第46話 報復(下)


 舞台上に残っているのは、ジェラードとビガ、そして人質の女だけになった。 

 そして、竜舞台は、観客から飛び降りてきた黒竜族に囲まれている。最前列は影一族だ。


「これで、もうお前は逃げられない」


 ビガがジェラードに向けニヤッと笑う。まさに邪悪を絵にかいたような笑いだ。

 人質の首筋に右手のかぎ爪を突きつけたビガが、左手を上げて合図すると、取りかこんでいる黒竜族の輪が一気に縮まった。

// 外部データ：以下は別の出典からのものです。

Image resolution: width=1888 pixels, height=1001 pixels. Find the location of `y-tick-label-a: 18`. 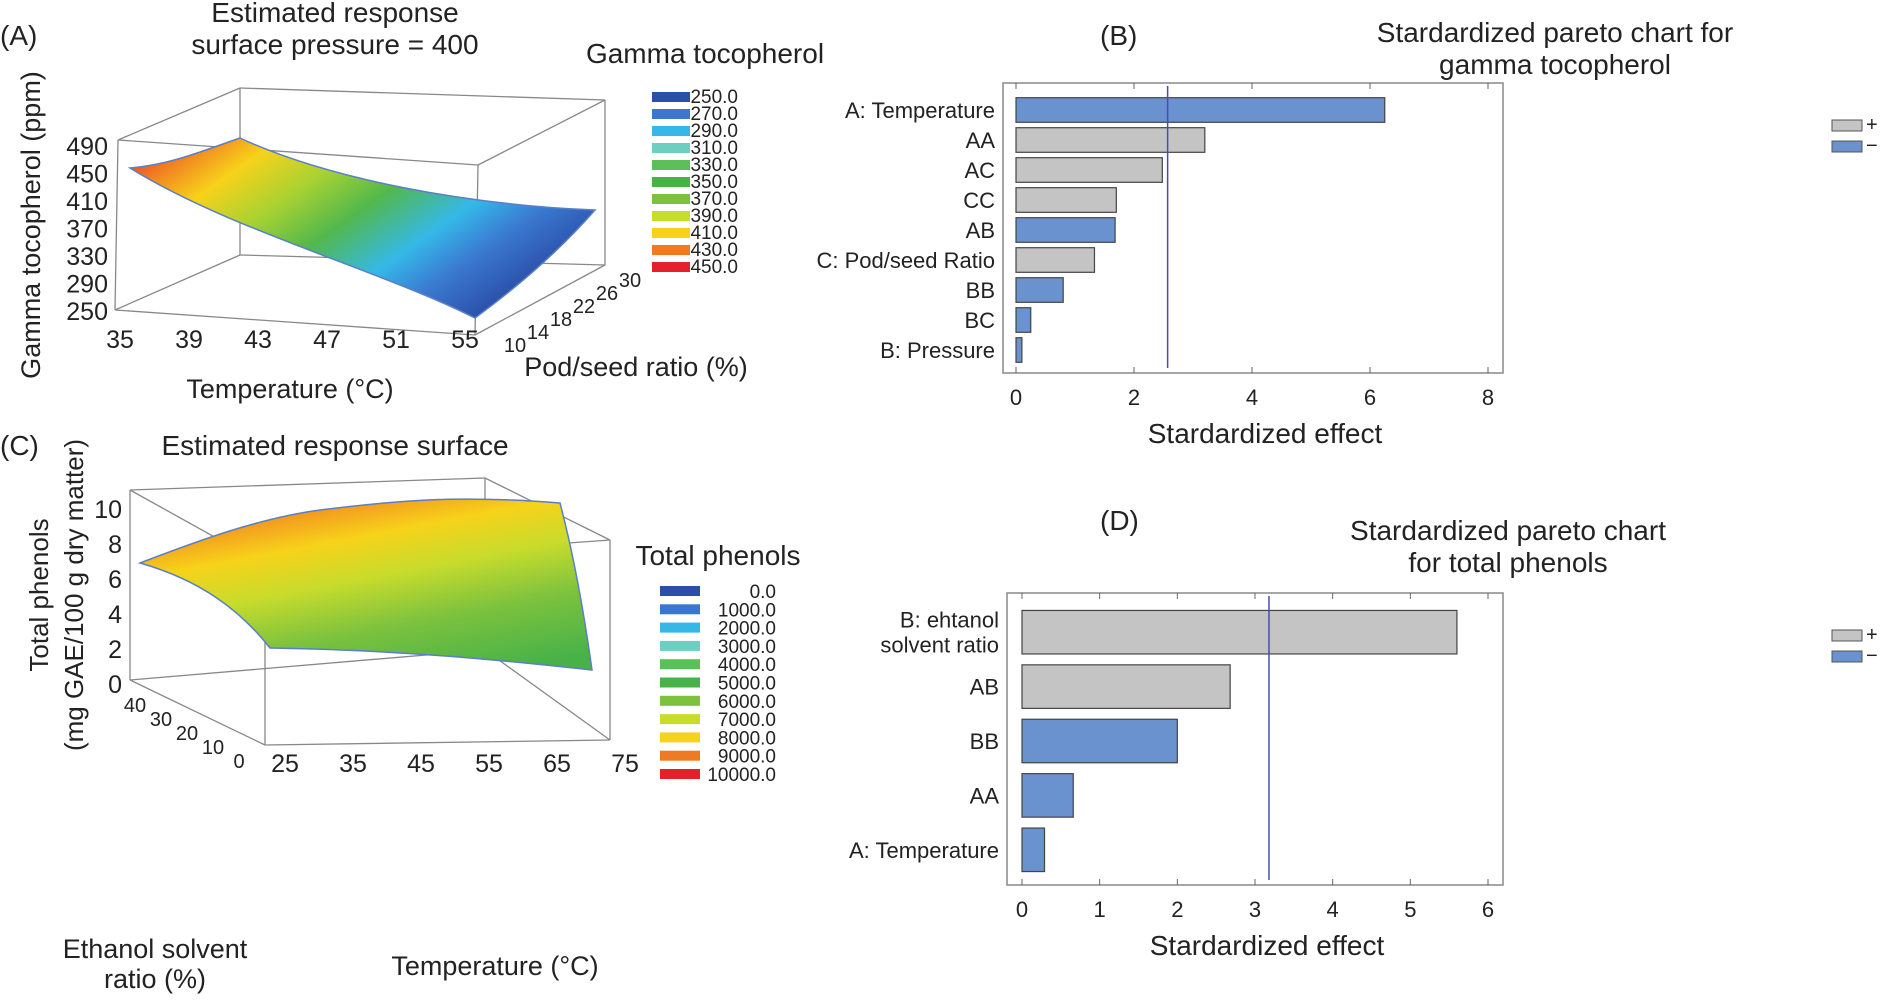

y-tick-label-a: 18 is located at coordinates (561, 320).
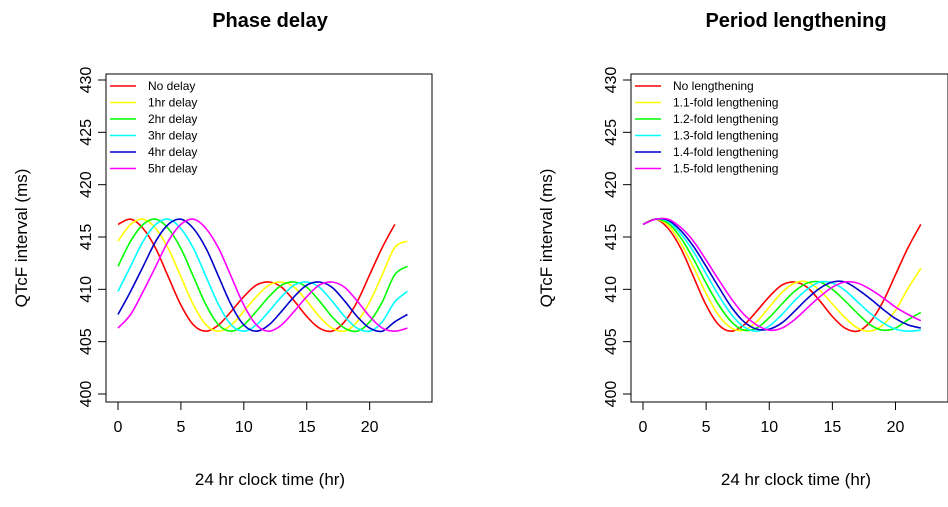 Image resolution: width=948 pixels, height=507 pixels. Describe the element at coordinates (172, 152) in the screenshot. I see `legend-label: 4hr delay` at that location.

 影一族が竜舞台の斜面をスルスルと上ってくる。そして、試合場に足を踏みいれた。


 キュキュキューン


 金属が立てるような甲高い音が場内に響いたとたん、影一族の男たちが消えてしまった。


「ど、どういうことだっ!」


 ビガが叫ぶ。

 消えた影一族に代わり、黒竜族の最前列が竜舞台に上がる。


 キュキュキューン


 再びあの音が聞こえると、黒竜族の最前線にいた男たちも瞬時に姿を消した。

 さすがにその後ろの男たちは、竜舞台へ上がる前に踏みとどまっている。


 ビガが彼らに向かって吠える。


「やってしまえ!」


 その気迫に押され、最前列の足が竜舞台の上に触れた。


 キュキュキューン


 再び最前列の竜人が消える。


「ひ、ひーっ!」

「た、助けてー!」


 黒竜族の男たちは、恐怖に引きつった表情で逃げだそうとした。


「お前らっ! 

 待てっ!」


 ビガが叫ぶが、誰も足を止めない。しかし、男たちは逃げだすことができなかった。

 なぜなら、竜舞台から十メートルほど離れたところで、透明な壁にぶつかってしまったからだ。

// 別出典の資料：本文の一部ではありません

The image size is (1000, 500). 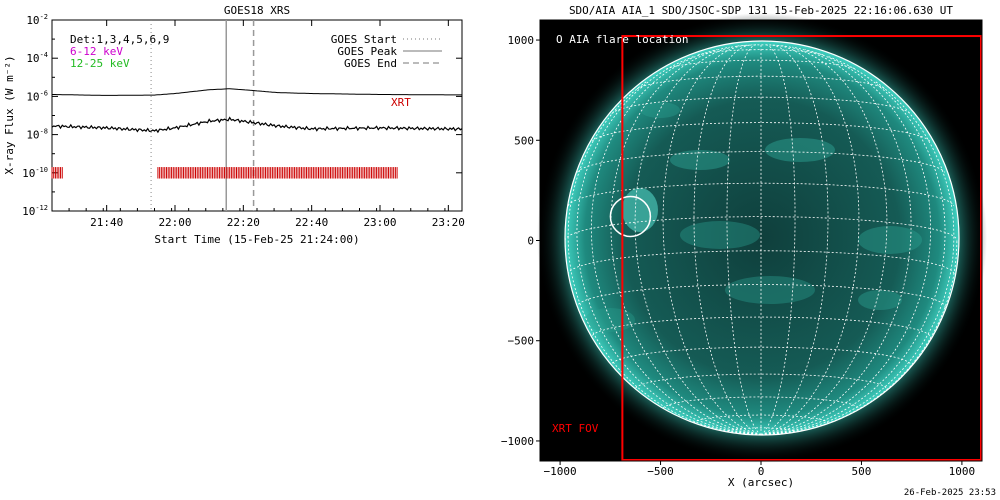 I want to click on goes-xtick-label: 23:00, so click(x=380, y=222).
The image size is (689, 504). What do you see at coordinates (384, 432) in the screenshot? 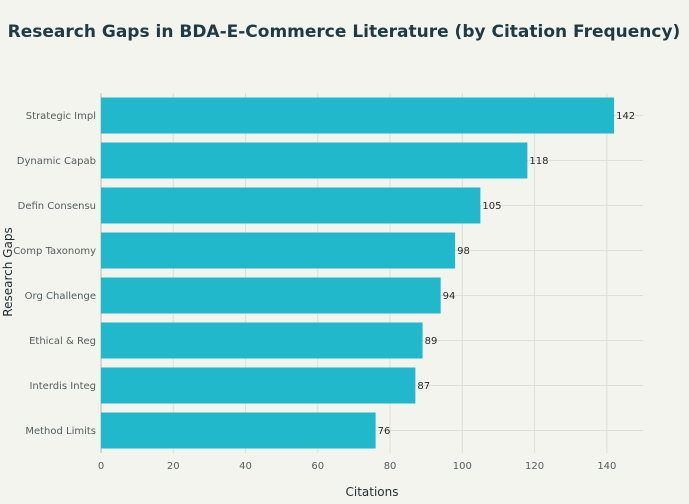
I see `value-label: 76` at bounding box center [384, 432].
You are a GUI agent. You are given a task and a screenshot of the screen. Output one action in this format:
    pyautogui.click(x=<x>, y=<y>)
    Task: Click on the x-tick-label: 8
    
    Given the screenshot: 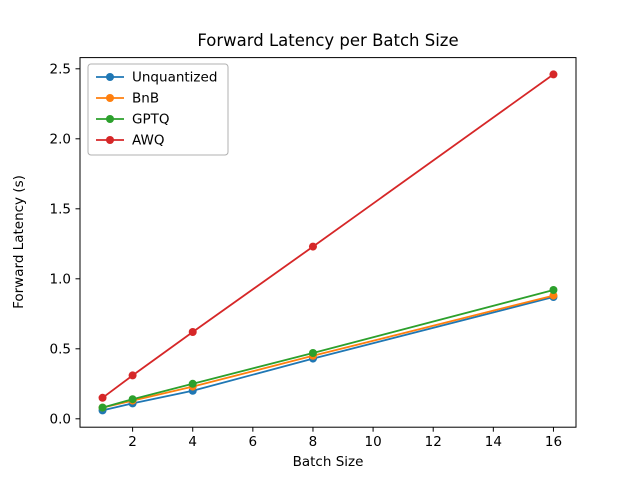 What is the action you would take?
    pyautogui.click(x=314, y=442)
    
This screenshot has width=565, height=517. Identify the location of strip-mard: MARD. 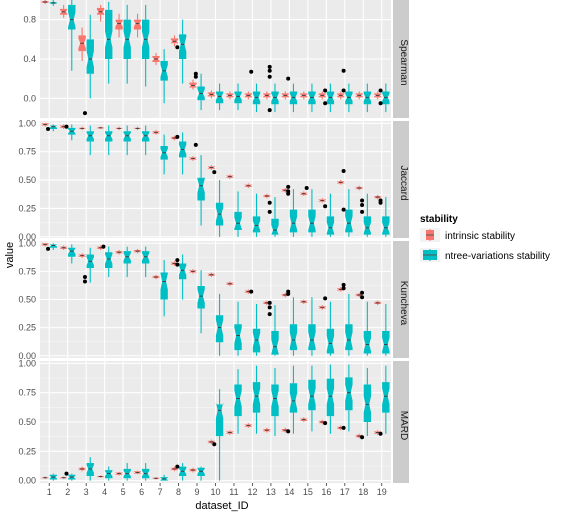
(401, 422).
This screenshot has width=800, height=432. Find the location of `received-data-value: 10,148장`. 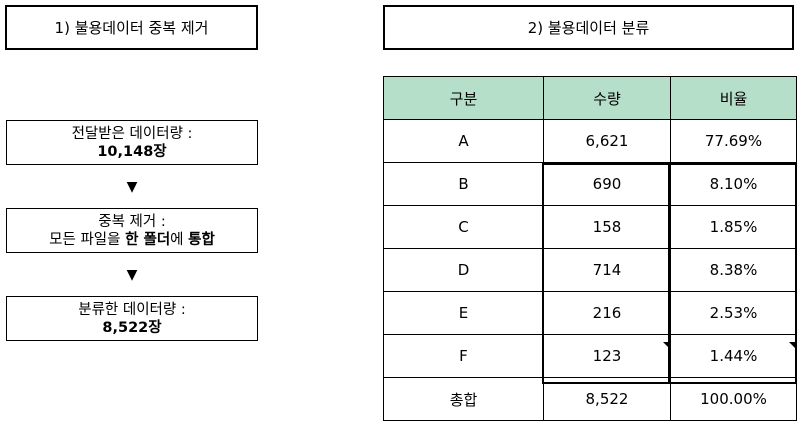

received-data-value: 10,148장 is located at coordinates (132, 152).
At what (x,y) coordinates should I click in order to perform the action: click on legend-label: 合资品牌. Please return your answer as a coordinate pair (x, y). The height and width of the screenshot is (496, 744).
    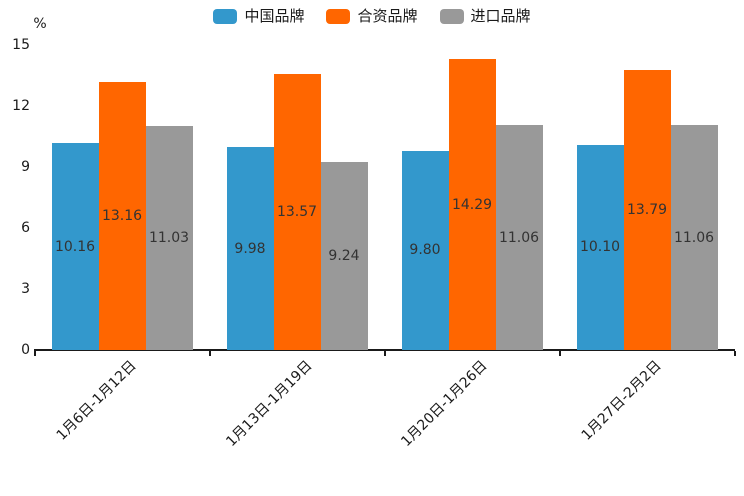
    Looking at the image, I should click on (388, 16).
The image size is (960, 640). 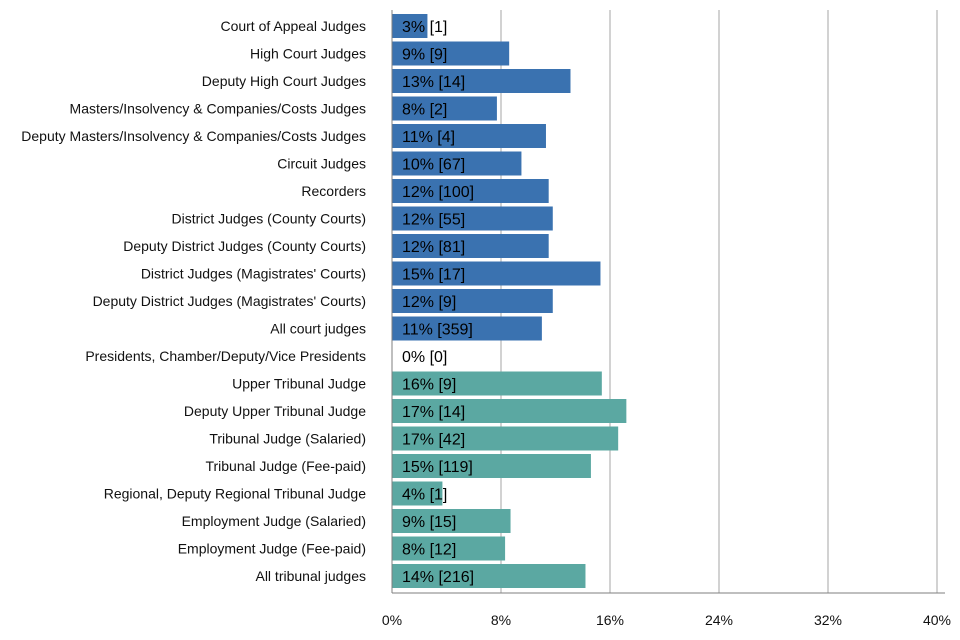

 茶色い布を頭に巻いた少年が、見えない壁の前で戸惑う男たちを投げとばしていた。狙いは竜舞台を支える土の斜面だ。


「ぐあっ」

「げっ」

「ごっ」


 それぞれが悲鳴を上げ、土に突っこむ。雨で柔らかくなった斜面に身体の半分以上を埋めた男が、気を失う。

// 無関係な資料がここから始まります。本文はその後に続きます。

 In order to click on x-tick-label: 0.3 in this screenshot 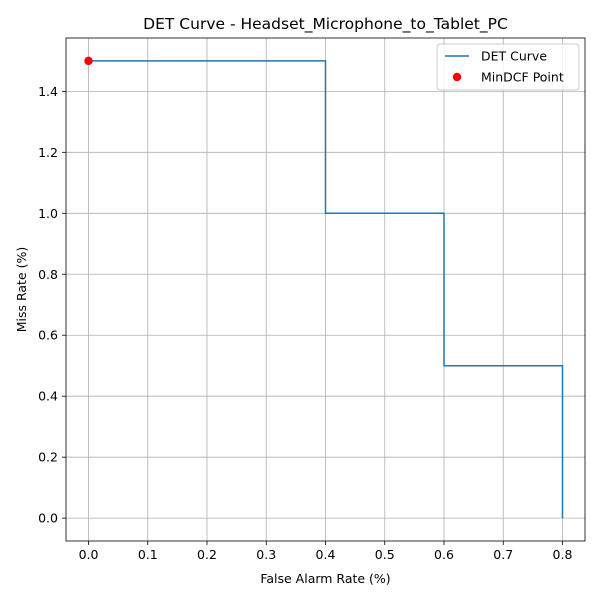, I will do `click(266, 554)`.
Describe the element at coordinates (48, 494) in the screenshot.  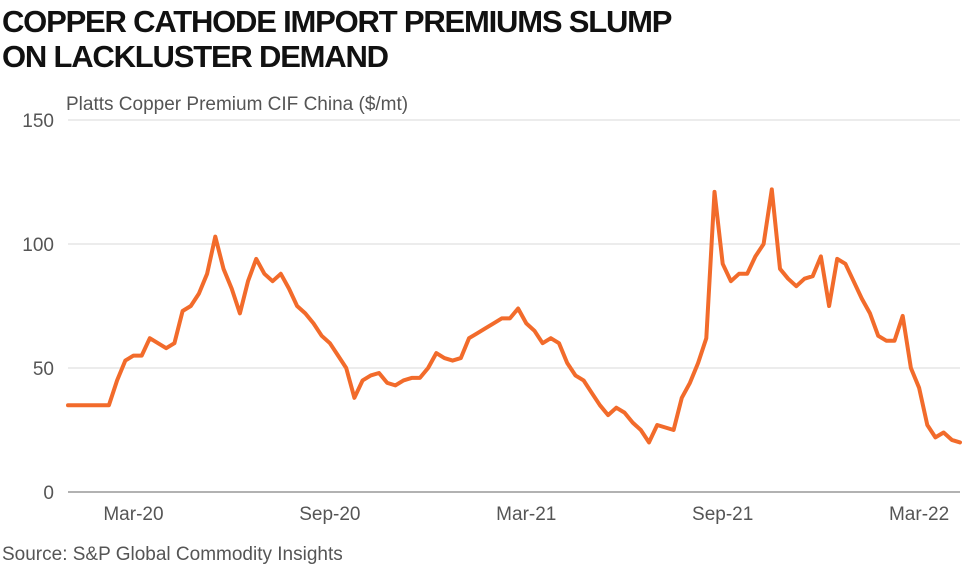
I see `y-tick-label: 0` at that location.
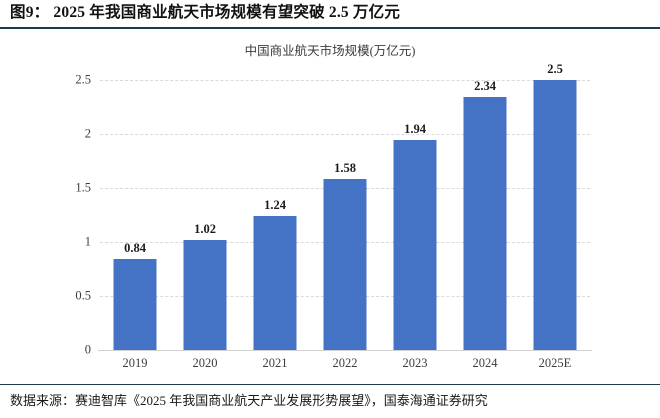 Image resolution: width=660 pixels, height=418 pixels. I want to click on figure-title-bar: 图9： 2025 年我国商业航天市场规模有望突破 2.5 万亿元, so click(330, 15).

 竜舞台はその周囲から男たちの手や足が生えた、巨大なオブジェと化した。


「こ、これはどういうことだ!?」


 ビガが叫ぶが、答える者はいない。


「ええい!」


 ぶち切れたビガは、右手のかぎ爪を人質の女性に叩きつけた。


 カキン


 固い音を立て、それが弾かれる。


「な、何だ? 

 どうなってる?」


 ビガは、答える者のない問いを繰りかえす。

 人質の女が、自分の髪に手をやる。

 カツラを取って現れたのは、ビガがかたきと狙う人族の少年だった。